Many minority shareholders and business investors diversify their holdings by purchasing an interest in a variety of different types of businesses at different stages of development. Those who have invested heavily in one organization or in a multitude of different companies may worry about federal scrutiny thanks to new business laws.
The Corporate Transparency Act (CTA) took effect on January 1st, 2024. Many businesses now theoretically need to disclose those with a beneficial ownership interest (BOI) in the organization. Do investors need to worry about those reporting requirements?
Companies, not investors, must submit a report
Unless an investor is also an executive at the company, they have minimal reason to worry about federal statutory compliance. The organization is responsible for putting together the BOI report mandated under the CTA.
Companies have to disclose the names of those with sizable ownership interests and those who helped form the company. If an investor holds less than a 25% interest in an organization, they may not be part of the reporting process at all. Those that are may simply need to provide certain identifying details to the business if necessary.
Those with large stakes in multiple companies may end up included in the BOI reports filed by multiple different organizations. However, the CTA is currently in legal limbo. A federal judge ruled in one specific case that the CTA is unconstitutional. An appeal is underway, but the law may ultimately prove to be unenforceable.
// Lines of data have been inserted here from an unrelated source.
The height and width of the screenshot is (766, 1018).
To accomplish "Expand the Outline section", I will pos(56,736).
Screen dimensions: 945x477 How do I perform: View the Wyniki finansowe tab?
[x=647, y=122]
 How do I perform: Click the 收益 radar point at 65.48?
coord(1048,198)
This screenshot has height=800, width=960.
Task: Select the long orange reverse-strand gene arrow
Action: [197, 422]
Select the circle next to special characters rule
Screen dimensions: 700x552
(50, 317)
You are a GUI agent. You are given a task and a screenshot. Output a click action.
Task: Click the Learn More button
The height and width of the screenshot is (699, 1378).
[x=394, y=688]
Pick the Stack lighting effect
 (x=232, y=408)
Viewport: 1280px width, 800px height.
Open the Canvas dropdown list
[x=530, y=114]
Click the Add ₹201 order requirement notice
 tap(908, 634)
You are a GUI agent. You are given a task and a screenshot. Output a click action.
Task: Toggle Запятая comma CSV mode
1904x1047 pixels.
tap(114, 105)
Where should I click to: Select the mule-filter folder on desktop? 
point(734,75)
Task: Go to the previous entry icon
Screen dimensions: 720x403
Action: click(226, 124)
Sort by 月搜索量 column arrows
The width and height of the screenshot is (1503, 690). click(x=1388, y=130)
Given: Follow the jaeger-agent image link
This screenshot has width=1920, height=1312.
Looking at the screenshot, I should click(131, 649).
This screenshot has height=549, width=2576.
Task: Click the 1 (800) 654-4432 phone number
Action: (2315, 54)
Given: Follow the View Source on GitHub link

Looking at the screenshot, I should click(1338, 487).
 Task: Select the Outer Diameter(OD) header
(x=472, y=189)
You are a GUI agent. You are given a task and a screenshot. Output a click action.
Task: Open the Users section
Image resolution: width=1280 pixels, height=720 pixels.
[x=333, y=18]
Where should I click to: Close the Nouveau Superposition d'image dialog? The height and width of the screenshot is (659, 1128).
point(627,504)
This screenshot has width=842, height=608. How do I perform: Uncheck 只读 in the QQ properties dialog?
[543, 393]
Businesses that have not already put together BOI reports may choose not to do so until after the resolution of the related pending court cases. Depending on the outcome of those cases, organizations and investors may not have much reason for concern at all.
This is just one example of how tracking changes to federal business statutes can be crucial for those who have invested in organizations. Those familiar with key regulations can help to ensure that they remain fully compliant with all relevant laws.